- [How to complete this task] Tally the lines of the listing that contain the string "agent". Give the number and nothing else.

#### Recorded information

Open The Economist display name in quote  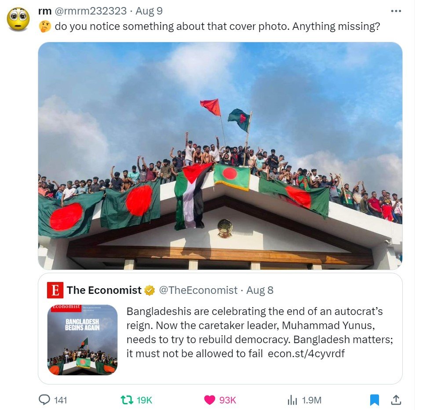(104, 290)
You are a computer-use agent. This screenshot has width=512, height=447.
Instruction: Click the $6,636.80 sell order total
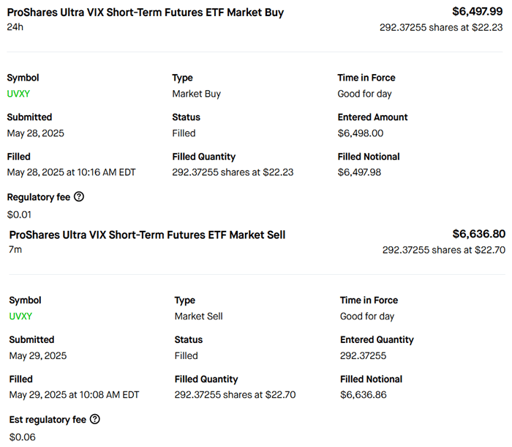[478, 234]
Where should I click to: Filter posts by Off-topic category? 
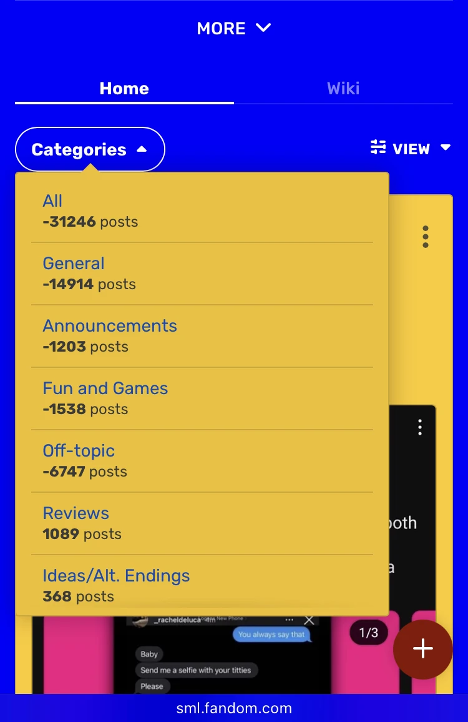[78, 450]
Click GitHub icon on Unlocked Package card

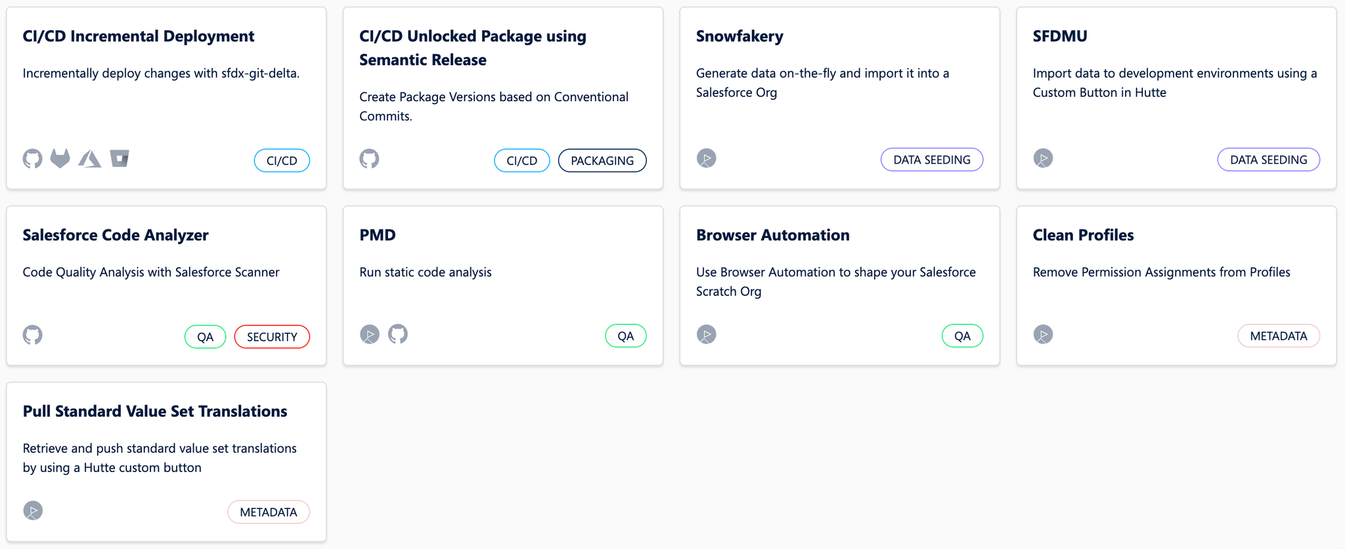[369, 158]
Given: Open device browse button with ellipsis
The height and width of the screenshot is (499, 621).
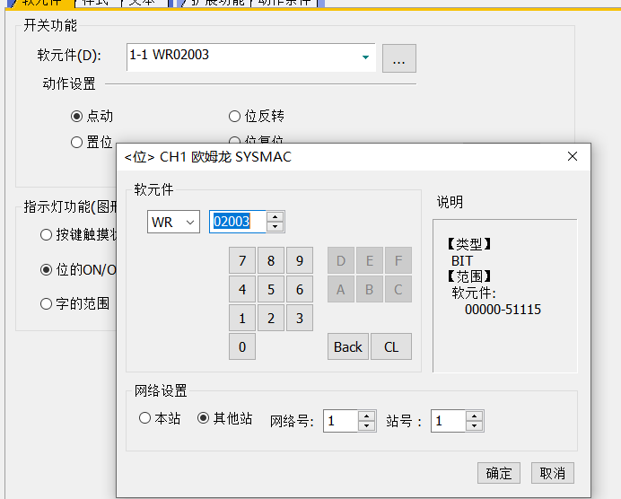Looking at the screenshot, I should [x=398, y=59].
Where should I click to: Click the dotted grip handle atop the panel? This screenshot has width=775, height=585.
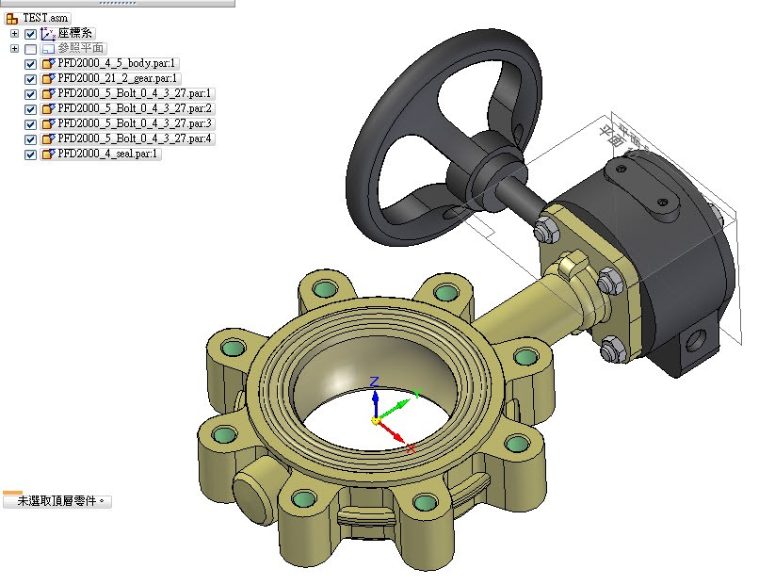tap(117, 3)
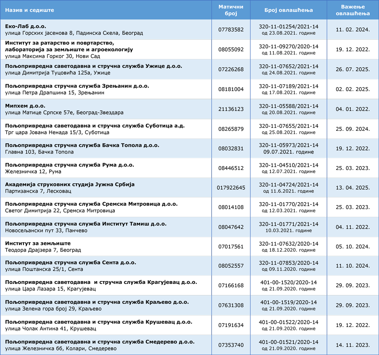
Task: Click the "Број овлашћења" column header
Action: (288, 10)
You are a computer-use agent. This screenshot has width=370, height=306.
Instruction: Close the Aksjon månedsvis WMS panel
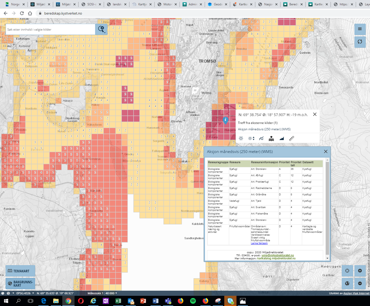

########

- [Result of the exercise] 2